TASK GOAL: Turn the items into a numbered list, from the first line through the line holding "[Abrir menu] (63, 6)", both included. Drop any blank lines.

RECORDED INFORMATION:
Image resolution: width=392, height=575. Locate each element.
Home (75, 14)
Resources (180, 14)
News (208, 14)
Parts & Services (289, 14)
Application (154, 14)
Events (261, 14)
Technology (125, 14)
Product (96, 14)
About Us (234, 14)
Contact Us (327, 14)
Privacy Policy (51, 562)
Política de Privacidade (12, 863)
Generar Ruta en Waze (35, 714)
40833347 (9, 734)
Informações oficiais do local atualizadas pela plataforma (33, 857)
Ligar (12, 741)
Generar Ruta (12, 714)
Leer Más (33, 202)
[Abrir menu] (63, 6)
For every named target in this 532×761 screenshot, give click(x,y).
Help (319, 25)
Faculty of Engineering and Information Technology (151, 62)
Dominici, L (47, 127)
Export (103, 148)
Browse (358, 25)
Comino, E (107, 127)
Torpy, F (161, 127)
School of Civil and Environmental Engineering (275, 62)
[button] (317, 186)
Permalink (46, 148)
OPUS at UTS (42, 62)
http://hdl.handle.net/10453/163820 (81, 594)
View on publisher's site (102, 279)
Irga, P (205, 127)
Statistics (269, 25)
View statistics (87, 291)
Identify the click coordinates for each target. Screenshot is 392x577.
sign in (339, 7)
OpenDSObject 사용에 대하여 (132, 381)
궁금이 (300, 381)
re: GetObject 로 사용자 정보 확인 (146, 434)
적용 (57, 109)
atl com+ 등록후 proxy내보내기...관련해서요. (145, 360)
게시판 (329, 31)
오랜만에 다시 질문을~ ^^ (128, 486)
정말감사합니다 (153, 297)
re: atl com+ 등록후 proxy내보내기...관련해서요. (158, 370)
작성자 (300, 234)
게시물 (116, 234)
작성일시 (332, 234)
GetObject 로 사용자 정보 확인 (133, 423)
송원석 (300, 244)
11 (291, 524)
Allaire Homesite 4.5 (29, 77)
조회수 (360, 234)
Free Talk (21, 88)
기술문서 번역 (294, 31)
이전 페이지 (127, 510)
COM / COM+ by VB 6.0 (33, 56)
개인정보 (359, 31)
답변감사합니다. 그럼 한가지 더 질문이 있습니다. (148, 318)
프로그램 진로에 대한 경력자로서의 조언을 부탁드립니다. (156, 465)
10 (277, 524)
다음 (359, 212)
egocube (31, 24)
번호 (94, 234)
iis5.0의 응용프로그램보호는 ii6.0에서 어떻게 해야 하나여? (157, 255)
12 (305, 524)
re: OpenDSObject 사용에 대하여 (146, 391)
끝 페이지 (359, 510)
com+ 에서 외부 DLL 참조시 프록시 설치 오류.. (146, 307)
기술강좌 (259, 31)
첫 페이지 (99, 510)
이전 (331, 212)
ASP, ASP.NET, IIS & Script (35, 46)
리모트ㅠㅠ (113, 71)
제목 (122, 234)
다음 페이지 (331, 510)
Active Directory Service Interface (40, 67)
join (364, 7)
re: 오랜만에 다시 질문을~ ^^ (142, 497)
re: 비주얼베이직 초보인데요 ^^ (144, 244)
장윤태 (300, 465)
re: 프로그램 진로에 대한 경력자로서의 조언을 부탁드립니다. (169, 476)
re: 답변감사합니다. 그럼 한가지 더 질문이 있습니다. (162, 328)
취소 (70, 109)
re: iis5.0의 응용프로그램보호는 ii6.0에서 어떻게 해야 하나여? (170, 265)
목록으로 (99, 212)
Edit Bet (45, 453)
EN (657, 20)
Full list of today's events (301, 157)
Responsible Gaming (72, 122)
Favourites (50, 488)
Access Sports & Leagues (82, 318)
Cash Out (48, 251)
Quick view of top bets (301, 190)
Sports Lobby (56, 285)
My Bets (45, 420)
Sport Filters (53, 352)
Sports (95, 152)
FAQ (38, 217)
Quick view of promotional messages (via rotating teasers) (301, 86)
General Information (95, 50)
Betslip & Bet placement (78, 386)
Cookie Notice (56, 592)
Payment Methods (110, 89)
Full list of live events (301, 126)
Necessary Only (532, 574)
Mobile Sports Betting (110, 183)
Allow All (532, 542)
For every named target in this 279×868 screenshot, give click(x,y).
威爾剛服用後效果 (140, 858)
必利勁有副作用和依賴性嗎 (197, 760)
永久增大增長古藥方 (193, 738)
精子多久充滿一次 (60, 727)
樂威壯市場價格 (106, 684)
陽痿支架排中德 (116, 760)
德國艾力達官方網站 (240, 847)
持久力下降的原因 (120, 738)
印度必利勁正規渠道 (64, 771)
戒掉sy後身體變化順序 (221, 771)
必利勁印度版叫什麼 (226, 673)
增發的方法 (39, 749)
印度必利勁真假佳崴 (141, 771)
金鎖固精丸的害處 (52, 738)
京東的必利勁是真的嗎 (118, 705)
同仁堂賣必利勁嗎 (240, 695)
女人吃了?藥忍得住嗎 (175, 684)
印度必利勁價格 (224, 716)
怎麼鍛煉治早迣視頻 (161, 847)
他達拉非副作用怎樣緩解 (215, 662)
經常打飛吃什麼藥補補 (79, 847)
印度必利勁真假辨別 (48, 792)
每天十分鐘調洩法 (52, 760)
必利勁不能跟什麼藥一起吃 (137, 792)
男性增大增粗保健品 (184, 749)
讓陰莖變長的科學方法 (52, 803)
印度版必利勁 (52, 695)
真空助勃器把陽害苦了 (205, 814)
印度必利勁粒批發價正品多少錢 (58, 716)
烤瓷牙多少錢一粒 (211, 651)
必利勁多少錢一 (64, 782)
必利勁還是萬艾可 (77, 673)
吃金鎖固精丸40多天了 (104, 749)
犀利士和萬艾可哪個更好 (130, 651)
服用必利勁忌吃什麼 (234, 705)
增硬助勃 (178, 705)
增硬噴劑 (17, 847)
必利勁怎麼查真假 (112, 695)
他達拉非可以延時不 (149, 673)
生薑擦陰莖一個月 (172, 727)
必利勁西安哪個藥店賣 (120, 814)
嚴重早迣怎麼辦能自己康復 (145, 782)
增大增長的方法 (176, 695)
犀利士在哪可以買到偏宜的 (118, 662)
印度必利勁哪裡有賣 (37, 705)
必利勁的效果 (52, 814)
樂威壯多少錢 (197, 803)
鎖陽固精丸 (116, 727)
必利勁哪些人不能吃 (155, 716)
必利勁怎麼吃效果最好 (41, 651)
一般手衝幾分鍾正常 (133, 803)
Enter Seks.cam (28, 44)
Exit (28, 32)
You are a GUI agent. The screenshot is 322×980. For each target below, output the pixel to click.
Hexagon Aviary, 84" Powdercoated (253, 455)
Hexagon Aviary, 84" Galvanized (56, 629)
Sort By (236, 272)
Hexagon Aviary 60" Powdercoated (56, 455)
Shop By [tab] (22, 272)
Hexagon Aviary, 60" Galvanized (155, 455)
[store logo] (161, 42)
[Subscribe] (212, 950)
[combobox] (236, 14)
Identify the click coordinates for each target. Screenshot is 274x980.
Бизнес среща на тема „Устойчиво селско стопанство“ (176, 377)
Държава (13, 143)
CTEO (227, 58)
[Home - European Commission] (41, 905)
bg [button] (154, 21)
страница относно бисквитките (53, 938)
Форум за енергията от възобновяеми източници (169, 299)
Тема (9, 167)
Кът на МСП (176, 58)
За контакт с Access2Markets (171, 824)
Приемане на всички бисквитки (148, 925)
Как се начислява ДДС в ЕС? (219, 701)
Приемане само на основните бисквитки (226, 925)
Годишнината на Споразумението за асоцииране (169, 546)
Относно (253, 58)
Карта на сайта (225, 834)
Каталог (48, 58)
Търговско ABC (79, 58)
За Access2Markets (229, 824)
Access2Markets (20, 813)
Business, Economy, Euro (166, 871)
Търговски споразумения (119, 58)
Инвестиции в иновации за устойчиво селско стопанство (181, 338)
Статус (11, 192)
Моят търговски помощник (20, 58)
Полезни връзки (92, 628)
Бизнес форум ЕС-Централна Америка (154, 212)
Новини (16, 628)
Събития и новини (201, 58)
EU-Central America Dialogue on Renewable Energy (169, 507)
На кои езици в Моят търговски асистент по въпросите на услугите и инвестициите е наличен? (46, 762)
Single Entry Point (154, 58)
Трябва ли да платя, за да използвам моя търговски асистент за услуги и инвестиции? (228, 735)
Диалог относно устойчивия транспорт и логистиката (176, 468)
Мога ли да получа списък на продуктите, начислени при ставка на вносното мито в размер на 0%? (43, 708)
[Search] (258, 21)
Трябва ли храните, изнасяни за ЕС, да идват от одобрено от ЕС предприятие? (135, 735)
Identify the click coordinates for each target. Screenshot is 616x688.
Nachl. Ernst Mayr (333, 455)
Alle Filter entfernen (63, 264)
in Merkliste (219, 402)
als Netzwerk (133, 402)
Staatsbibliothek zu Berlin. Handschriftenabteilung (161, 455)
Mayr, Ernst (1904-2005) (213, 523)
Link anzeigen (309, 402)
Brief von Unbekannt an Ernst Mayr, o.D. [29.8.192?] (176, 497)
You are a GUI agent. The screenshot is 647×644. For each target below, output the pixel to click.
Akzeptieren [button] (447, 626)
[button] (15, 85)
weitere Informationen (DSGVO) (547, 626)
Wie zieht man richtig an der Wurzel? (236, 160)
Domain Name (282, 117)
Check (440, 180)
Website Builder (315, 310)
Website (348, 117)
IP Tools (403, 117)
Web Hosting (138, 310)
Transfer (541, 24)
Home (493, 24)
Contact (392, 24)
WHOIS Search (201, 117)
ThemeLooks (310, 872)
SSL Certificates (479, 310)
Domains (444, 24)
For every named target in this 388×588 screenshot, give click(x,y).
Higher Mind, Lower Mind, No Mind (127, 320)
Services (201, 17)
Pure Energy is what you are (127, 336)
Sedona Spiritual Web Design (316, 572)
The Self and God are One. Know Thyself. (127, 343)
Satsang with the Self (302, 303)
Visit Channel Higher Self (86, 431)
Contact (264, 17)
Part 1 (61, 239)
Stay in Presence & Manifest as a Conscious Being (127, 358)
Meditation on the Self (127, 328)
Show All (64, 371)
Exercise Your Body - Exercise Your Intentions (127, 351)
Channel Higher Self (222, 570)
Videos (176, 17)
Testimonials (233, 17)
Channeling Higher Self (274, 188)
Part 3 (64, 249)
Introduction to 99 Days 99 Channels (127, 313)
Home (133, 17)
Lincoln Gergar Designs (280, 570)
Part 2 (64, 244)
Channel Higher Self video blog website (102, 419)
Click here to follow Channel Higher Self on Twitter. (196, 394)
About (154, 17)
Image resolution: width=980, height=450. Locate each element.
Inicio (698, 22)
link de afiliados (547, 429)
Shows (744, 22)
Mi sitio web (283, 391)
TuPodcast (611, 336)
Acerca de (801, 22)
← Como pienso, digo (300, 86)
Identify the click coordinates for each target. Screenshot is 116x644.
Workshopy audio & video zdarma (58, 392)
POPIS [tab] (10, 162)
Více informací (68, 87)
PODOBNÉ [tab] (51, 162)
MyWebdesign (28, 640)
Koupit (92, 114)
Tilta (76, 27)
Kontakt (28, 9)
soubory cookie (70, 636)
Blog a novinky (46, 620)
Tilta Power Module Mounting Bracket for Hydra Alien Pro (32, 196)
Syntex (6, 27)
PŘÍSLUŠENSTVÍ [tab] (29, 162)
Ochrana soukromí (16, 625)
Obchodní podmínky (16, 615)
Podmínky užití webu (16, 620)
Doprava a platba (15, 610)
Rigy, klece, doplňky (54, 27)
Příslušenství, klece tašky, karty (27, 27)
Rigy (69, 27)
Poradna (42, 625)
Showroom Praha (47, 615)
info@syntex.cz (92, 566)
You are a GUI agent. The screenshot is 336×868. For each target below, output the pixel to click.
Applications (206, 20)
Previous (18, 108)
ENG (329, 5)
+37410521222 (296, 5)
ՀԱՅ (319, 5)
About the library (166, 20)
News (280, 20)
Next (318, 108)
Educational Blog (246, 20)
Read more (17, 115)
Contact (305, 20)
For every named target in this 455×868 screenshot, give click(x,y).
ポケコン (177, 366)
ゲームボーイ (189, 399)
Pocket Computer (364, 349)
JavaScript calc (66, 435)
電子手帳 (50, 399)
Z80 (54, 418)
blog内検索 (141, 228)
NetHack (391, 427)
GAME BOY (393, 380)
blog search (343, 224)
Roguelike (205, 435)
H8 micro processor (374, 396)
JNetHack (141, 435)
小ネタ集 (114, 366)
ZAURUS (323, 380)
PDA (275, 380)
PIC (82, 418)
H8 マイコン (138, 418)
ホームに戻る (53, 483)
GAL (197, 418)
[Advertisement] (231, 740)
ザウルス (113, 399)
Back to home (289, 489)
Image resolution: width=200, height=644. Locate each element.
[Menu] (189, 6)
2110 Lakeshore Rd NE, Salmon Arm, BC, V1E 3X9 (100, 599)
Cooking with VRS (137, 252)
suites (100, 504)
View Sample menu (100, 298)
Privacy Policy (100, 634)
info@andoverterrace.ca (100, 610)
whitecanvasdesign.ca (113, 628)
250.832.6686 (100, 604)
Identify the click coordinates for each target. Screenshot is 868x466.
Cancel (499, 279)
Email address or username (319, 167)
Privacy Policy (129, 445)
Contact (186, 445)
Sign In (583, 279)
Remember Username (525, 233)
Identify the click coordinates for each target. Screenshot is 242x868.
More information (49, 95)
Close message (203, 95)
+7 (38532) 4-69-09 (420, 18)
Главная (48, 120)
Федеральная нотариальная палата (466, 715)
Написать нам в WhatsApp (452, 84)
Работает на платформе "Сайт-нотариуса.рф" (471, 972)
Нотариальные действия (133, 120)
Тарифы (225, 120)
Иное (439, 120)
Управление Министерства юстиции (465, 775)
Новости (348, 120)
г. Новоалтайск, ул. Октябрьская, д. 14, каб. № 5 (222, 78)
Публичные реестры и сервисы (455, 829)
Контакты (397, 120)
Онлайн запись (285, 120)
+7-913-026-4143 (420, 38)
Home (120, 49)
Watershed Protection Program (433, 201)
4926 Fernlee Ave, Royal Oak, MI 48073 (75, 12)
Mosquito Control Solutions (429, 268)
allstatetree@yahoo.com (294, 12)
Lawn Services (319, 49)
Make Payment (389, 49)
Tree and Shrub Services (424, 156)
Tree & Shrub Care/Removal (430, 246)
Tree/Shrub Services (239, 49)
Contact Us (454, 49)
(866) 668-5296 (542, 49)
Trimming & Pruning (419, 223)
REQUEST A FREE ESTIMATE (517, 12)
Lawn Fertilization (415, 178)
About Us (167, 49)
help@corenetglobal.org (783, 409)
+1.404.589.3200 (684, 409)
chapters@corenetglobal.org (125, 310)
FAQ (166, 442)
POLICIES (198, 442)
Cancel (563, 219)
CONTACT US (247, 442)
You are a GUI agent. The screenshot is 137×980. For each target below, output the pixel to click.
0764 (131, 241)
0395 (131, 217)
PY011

SOLVED PROBLEM:
1. Image resolution: width=392, height=575. Locate each element.
2. Home (75, 14)
3. Resources (180, 14)
4. News (208, 14)
5. Parts & Services (289, 14)
6. Application (154, 14)
7. Events (261, 14)
8. Technology (125, 14)
9. Product (96, 14)
10. About Us (234, 14)
11. Contact Us (327, 14)
12. Privacy Policy (51, 562)
13. Política de Privacidade (12, 863)
14. Generar Ruta en Waze (35, 714)
15. 40833347 (9, 734)
16. Informações oficiais do local atualizadas pela plataforma (33, 857)
17. Ligar (12, 741)
18. Generar Ruta (12, 714)
19. Leer Más (33, 202)
20. [Abrir menu] (63, 6)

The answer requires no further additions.